# Stored rows start

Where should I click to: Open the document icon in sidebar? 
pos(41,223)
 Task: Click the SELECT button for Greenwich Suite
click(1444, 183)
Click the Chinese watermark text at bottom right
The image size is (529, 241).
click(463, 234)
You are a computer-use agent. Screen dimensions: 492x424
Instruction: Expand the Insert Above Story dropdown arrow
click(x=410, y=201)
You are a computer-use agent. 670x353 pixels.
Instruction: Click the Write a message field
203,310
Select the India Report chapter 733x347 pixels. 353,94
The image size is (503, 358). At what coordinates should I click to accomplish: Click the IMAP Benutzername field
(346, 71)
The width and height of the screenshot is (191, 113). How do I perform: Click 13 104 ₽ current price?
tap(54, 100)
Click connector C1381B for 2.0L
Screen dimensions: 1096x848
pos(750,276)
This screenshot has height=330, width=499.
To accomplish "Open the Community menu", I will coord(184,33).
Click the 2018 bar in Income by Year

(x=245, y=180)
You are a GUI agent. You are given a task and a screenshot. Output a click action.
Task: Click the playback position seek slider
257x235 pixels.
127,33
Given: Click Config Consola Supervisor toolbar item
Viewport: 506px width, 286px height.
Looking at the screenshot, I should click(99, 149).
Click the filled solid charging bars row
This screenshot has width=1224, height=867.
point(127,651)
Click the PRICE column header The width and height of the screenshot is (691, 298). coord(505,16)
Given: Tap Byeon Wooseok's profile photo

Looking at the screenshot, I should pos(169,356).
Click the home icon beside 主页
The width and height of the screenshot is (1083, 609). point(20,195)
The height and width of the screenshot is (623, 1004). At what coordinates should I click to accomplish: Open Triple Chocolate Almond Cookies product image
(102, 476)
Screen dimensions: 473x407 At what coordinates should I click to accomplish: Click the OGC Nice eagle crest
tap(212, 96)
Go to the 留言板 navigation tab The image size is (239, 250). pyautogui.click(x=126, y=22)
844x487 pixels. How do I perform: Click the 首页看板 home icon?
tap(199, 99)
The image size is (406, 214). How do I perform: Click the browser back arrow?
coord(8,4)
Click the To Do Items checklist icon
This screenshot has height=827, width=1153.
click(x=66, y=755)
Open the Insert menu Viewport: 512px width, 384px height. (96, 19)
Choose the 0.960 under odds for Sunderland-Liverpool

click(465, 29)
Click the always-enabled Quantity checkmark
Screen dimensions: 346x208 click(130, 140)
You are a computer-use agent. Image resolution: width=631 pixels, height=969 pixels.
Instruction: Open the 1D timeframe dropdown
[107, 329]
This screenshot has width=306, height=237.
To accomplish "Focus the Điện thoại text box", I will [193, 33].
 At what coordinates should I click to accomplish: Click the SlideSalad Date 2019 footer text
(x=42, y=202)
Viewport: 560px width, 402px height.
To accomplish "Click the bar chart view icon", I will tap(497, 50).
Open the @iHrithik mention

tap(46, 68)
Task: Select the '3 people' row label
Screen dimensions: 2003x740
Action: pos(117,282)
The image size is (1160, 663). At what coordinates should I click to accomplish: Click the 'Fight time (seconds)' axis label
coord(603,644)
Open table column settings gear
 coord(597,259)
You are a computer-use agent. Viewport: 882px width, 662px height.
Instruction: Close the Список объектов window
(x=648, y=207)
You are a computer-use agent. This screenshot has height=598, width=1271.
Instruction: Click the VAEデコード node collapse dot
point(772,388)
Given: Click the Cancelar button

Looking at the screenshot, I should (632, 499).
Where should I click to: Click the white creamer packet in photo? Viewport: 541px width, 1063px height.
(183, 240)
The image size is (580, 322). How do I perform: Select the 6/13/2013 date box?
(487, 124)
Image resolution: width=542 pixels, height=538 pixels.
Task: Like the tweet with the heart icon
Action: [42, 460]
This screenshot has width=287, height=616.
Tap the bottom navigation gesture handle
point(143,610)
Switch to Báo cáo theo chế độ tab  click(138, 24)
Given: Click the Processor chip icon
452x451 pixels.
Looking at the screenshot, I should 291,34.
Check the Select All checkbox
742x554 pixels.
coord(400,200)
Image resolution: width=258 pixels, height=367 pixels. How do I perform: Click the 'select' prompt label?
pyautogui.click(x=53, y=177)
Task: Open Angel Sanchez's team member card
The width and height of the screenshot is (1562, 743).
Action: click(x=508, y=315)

# Stored rows end

▶ [Given request] Rewrite the stretch from the line containing "This screenshot has width=306, height=237." through the line containing "(x=42, y=202)", swapping "footer text" for "footer label" and leaving everything else unchanged.

▶ [Solution below]
This screenshot has width=306, height=237.
To accomplish "Focus the Điện thoại text box", I will [193, 33].
 At what coordinates should I click to accomplish: Click the SlideSalad Date 2019 footer label
(x=42, y=202)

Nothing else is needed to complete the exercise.